心理障害の感情メカニズム
1 一次心理過程
1.2 強迫的な3種類の態度

(4)攻撃型態度

 攻撃型の態度では、基本的不信に含まれる怒りが強調され、攻撃性を発散して、怒りを晴らすことと、自分の意を通すという態度が取られます。
 しかし本人はまだ子供であり、自分は本当は無力という感覚を心の底に残していますから、正々堂々と闘うのではなく、相手の弱みをついてひるませる、もしくはより弱い者を攻撃するというのが基本傾向になります。

 この態度の強迫性の説明は、追従型ほどはありません。比較的単純です。

 まず強調したいのは、この態度が持つ「哲学」とも言えるものです。
 なぜなら、この攻撃性の哲学こそが、基本的不安からの心理発達を遂げた全ての人間の心底での世界観であり、自己をその中で追い立てている本心だからです。
 追従型のタイプが意識の表面でいかに利他精神を尊び、善良そうな仮面をつけていたとしても、心の底はこの哲学に支配されているのです。

 それは「この世界は万人の万人に対する戦い」であり、「弱肉強食」の世界であり、他人を踏みつけ振り落として上にあがらねば生きていけない、という哲学です。

 このため、自己意識においては、「強さ」や「勝利」を意味するものが何でも重要になります。
 自分の望みを実現するためには、人に勝たなければならないし、自分が1番強く、1番賢く、1番美しく、1番優しく、1番性格もいいと外界に対して証明していなければ気がすまなくなります。
 
 他者からの評価は、追従型においては情愛の印として必要とされ、この攻撃型においては自己の優位性の印として要求されます。
 追従型においては無力感が、攻撃型においては怒りが、その権利を主張するための感情的土台になっているわけです。
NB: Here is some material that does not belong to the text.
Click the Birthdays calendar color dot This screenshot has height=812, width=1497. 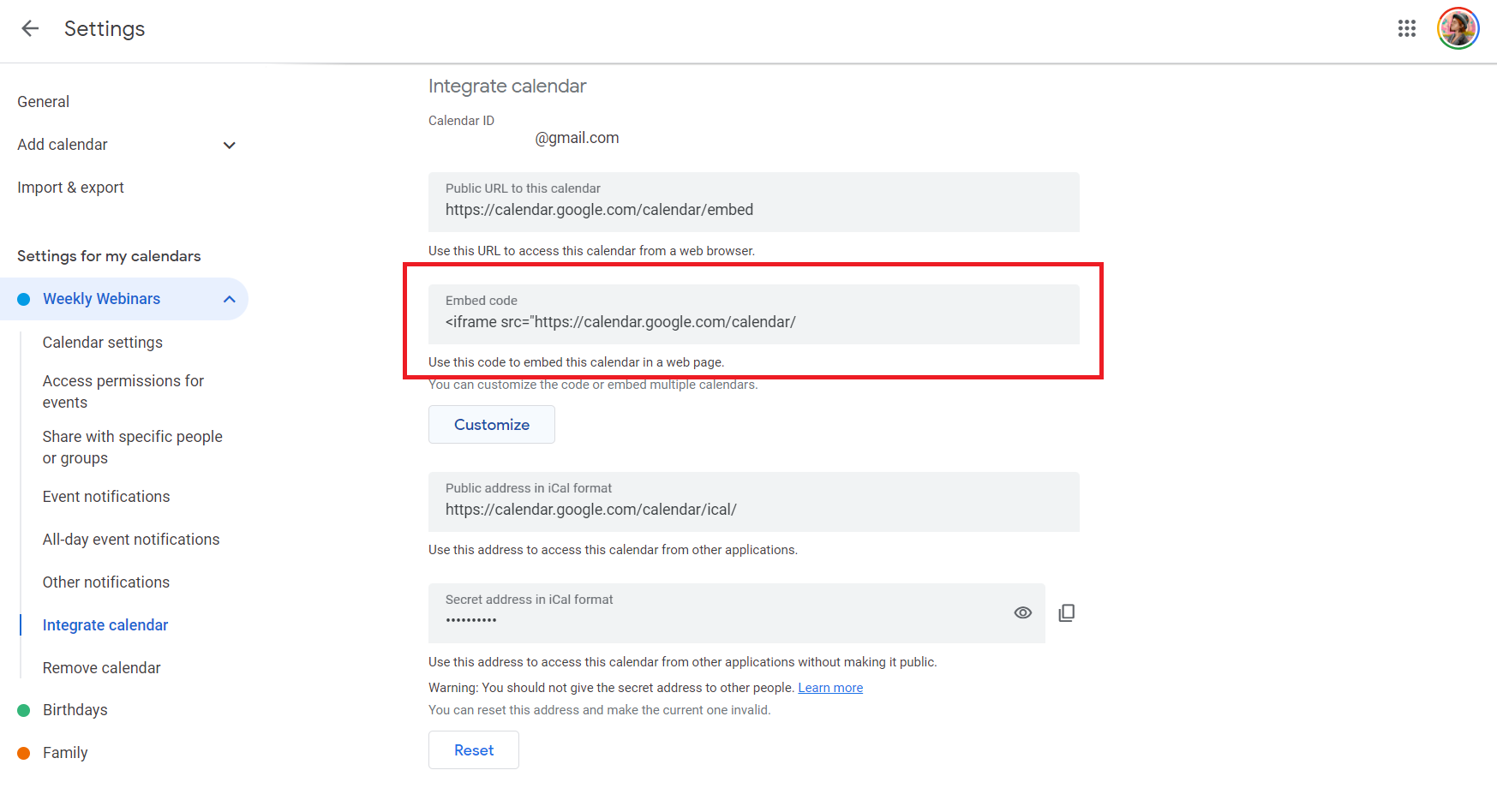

 攻撃的態度は、このような攻撃性の哲学がストレートに現われたものと言えるでしょう。
 追従型態度は、この哲学は「自分だけ苦しみに耐えている」そして「回りは心の繊細を分からない下劣な人間達」という「清廉性の意識」にカモフラージュされる形で、攻撃型と変わることのない敵意と怒りに満ちた感情を裏で発散します。
 *この他者イメージは、基本的不安の原因となった幼児期の環境においては妥当といえます。しかし成人後においては、この後に起きる二次心理過程を経て、これが維持増幅することで、現実乖離したものになるわけです。

 基本的不安からの攻撃性が、強迫性を帯びる不合理性について。
 それはこの個人が、基本的不安における無力感を解消することなく置いたままであることによります。
 自分にできるのは弱いものいじめだけであり、心の底では本当は自分は一番の弱虫だ、というのが本心です。

 さらに、この攻撃性を選んだことにおいて、彼彼女は人と助け合う心を失い、人の慈愛を求める感情を自らの中の裏切りのように受け入れることができなくなります。
 これによって、現実において、彼彼女は人間としての真の強さを得ることができなくなります。

 これらの状況が、基本的不安を維持し、攻撃性の強迫性をもたらします。
 心底では、自分を弱虫と感じているので、現実にそれがさらされ、屈辱感を持つことが多くなってきます。
 これが復讐心を強化します。

 この態度が優勢で、他の態度が大幅に抑圧されている個人は、心理障害というより犯罪に直結しやすい心理傾向に向かうと思われます。
 心理医療の観点では、どんなに非道な犯罪に向かう人間でも、心の奥底には、自己を弱者と感じ、救いを求める別の人間が、彼彼女の中に眠っているという目を持つことが大切でしょう。